最終的には3の案が採用され、1853年3月に南京占領から間を開けずに北京占領を目指す北伐軍が派遣された。新たに丞相に任命された林鳳祥や、これまでに功をあげた李開芳を将とし、2万人で構成される精鋭部隊である。しかし、流石に首都への道は堅固であり、進軍そのものは進んだが、天津をはじめ北京に繋がる要衝は落とせず各地に分隊をおいて南京の援軍を待つ方策をとった。
だが、清には切り札があった、モンゴル人貴族のセンゲリンチン(僧格林沁)である。彼は投降した敵を遇して敵の分断をはかったり、砦を水攻めにするなどの策で北伐軍を叩き潰し、1855年に林鳳祥・李開芳を捕らえて北京で処刑した。これで北伐は頓挫し、これ以後も太平天国が北京周辺を脅かすことはなかった[12]
北伐軍出発から3ヶ月後には胡以晃率いる征西軍が出発し、長江に沿って安徽省の安慶を落とし、そこを根城にして漢口や漢陽に攻撃を仕掛け兵糧や武具を得た。だが、1854年になると彼らの前に有力な敵が現れた。先にあげた曽国藩率いる湘軍である。彼は太平天国を「粤匪[13]」と呼び、太平天国の為した廟堂や寺院の破壊を非難して「孔子、孟子の苦痛や神々の怨み」を晴らすことを大義名分に反乱軍に相対した。儒学によってなりたつ清の官僚らしい言い分である。
4月に征西軍が湖南・湖北省に進出するとその省境で戦闘となったが、これには敗れてしまう。曽国藩自ら兵を率いて再度戦うも、軍才には乏しく敗れてしまい、生来の真面目さと絶望のあまり二度も入水自殺を図ろうとした。部下が必死に止めたことでなんとか生きながらえた。その後、軍勢を立て直し、拠点の長沙を出て、6月末に武昌を占領した太平天国軍と交戦。これを破って、長江の支流である湘江を北に下って要衝を次々と占領、10月には長江に突入し、14日に武昌を奪回し、太平天国軍を東の要衝である九江へ退かせた。緒戦での失地を挽回し、湘軍の力量を大きく見せつける結果となった。これには彭玉麟という湘軍についた水軍司令官の大きな活躍があった。
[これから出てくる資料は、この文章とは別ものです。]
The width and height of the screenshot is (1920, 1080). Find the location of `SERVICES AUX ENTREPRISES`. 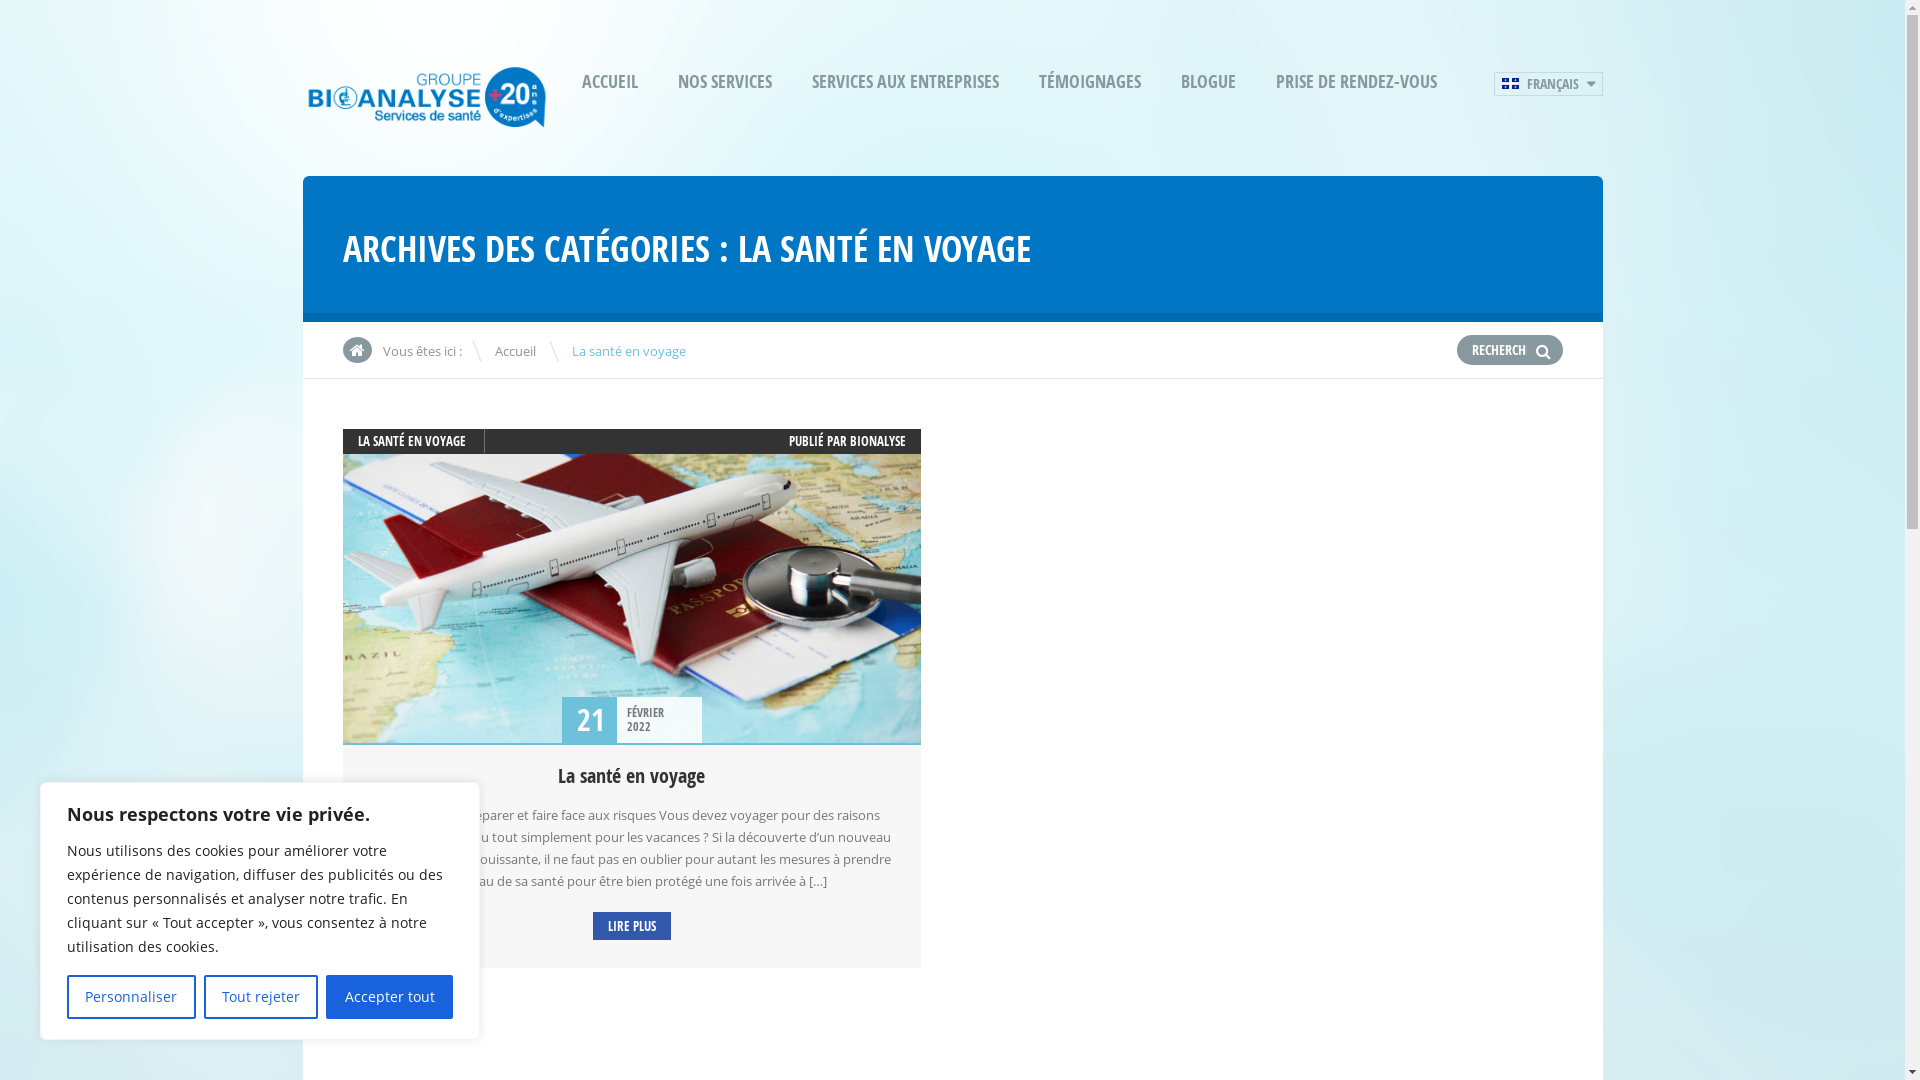

SERVICES AUX ENTREPRISES is located at coordinates (906, 82).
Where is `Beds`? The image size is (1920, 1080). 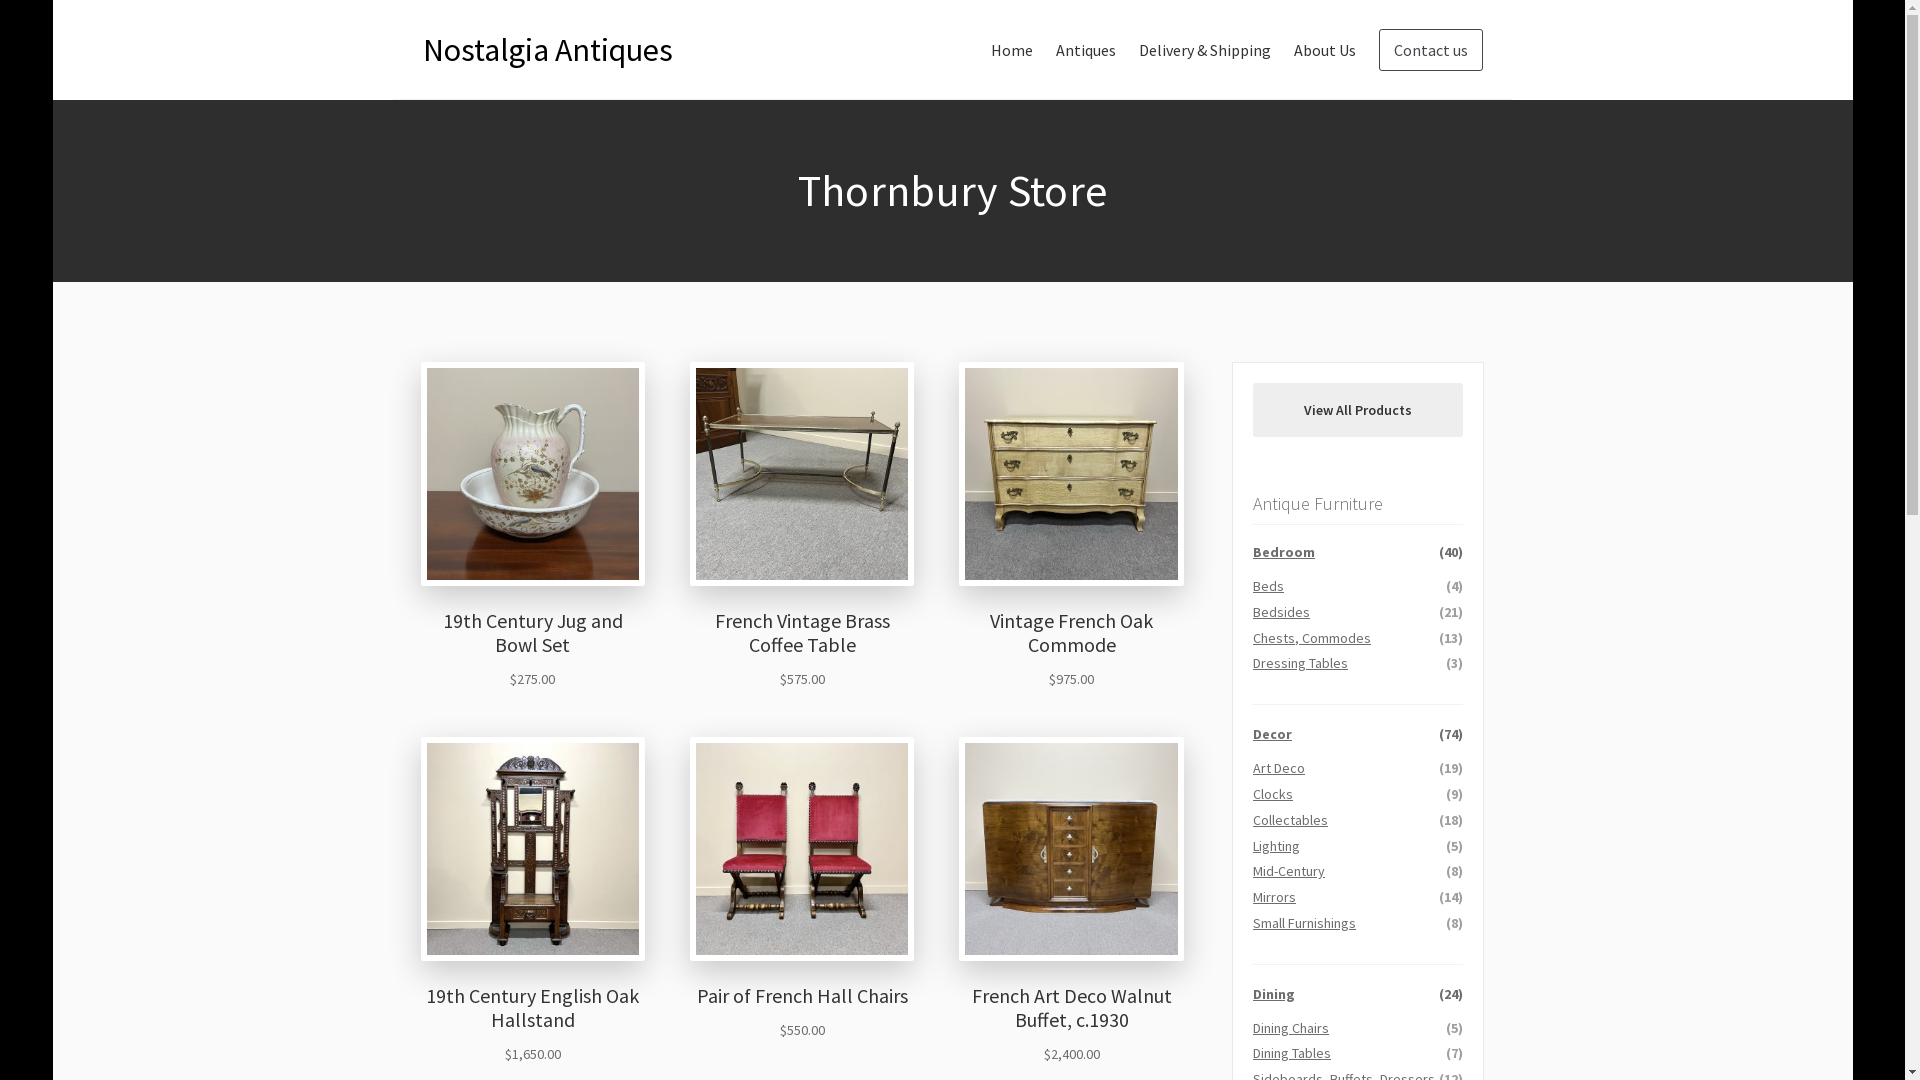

しかし、Googleマップでみれば分かる通り、武昌というのは長江でも中流域の後ろ側であり、まだ到底征西軍を挫いたともいえず、太平天国側からすれば単に大敗を喫したというだけにすぎなかった。本当の戦いはここからである。まず征西軍は九江に近い要衝・田家鎮に15キロにわたる城塞をつくりあげ、10万の兵を駐屯させたうえで湘軍を迎え撃つことにした。尚、そこには長江全体にいかだを鉄鎖で繋いで物理的に塞いだ上に、そこを砲台にするという赤壁の戦いに倣った防備もあった。またここは前年にも江中源率いる湘軍を打ち破った所である。
11月に湘軍は北岸と南岸、そして長江の水軍の三手に分けて田家鎮へ攻めかかり、水軍は鉄鎖で塞がれた要害を強行突破し、その奥にある千艘にわたる太平天国軍の兵船を焼き払った。征西軍はこれを見て早々に撤退を決断し、九江へ撤退。彼らは10ヶ月で湖南・湖北省に至る拠点を喪失することになり、湘軍の大勝利であった。湘軍はそのまま1855年1月に九江へ攻めかかったが流石に攻めあぐねて一旦、鄱陽湖に繋がる湖口鎮を攻め落とし、そこを当面の拠点とする。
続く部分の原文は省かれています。